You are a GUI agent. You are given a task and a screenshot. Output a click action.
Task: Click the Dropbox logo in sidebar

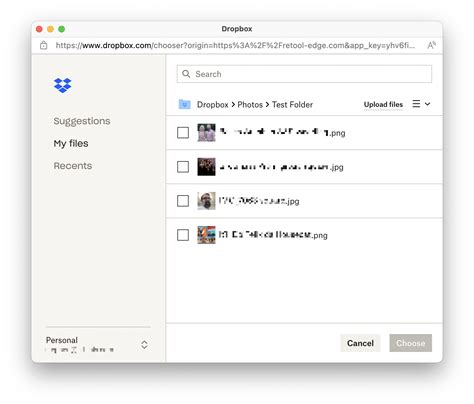click(x=63, y=85)
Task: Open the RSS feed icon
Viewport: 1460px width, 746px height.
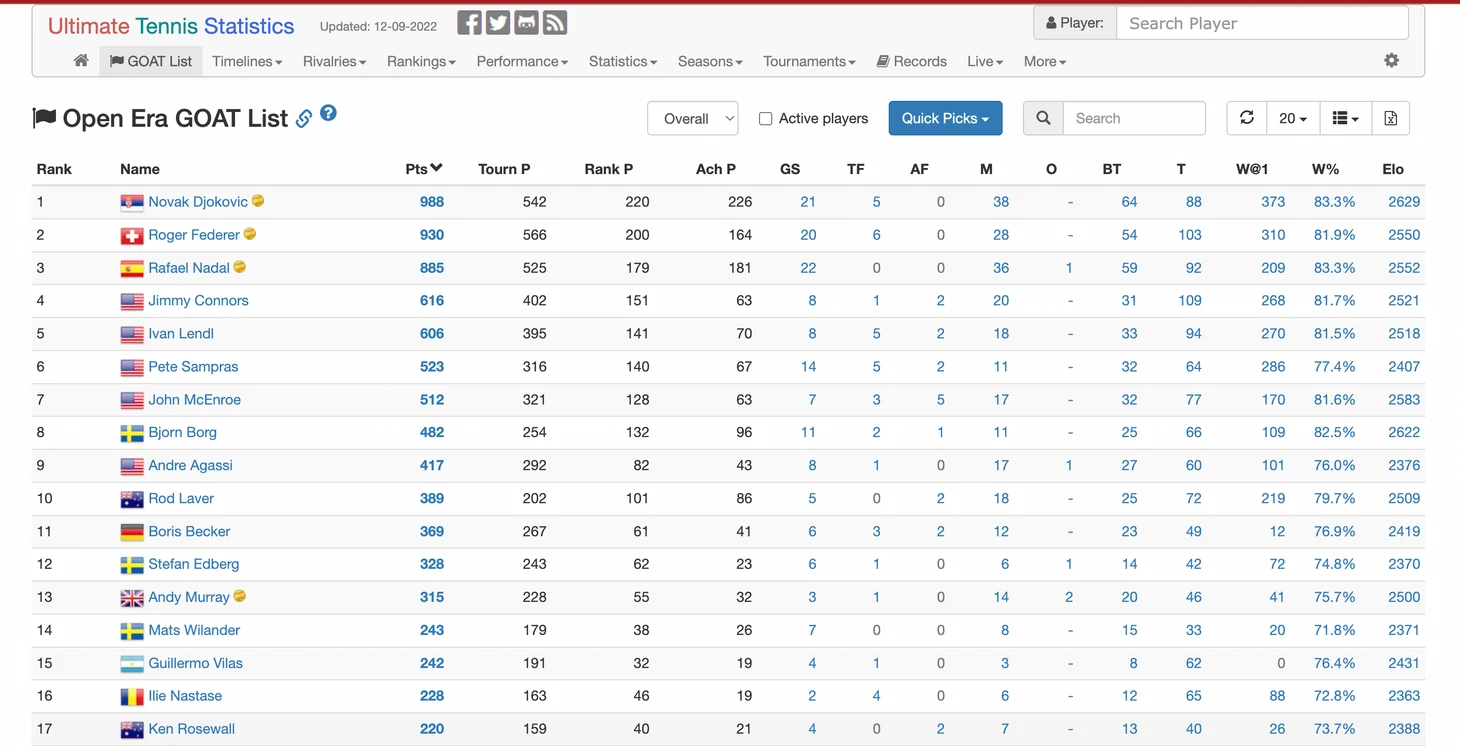Action: point(555,23)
--*--
**Assignment**. Reproduce the records above word for word, without the images.

**Answer box**.
You are a GUI agent. You are given a task and a screenshot. Output a click action.
Task: Click the Dropbox logo in sidebar

click(x=63, y=85)
Task: Open the RSS feed icon
Viewport: 1460px width, 746px height.
Action: point(555,23)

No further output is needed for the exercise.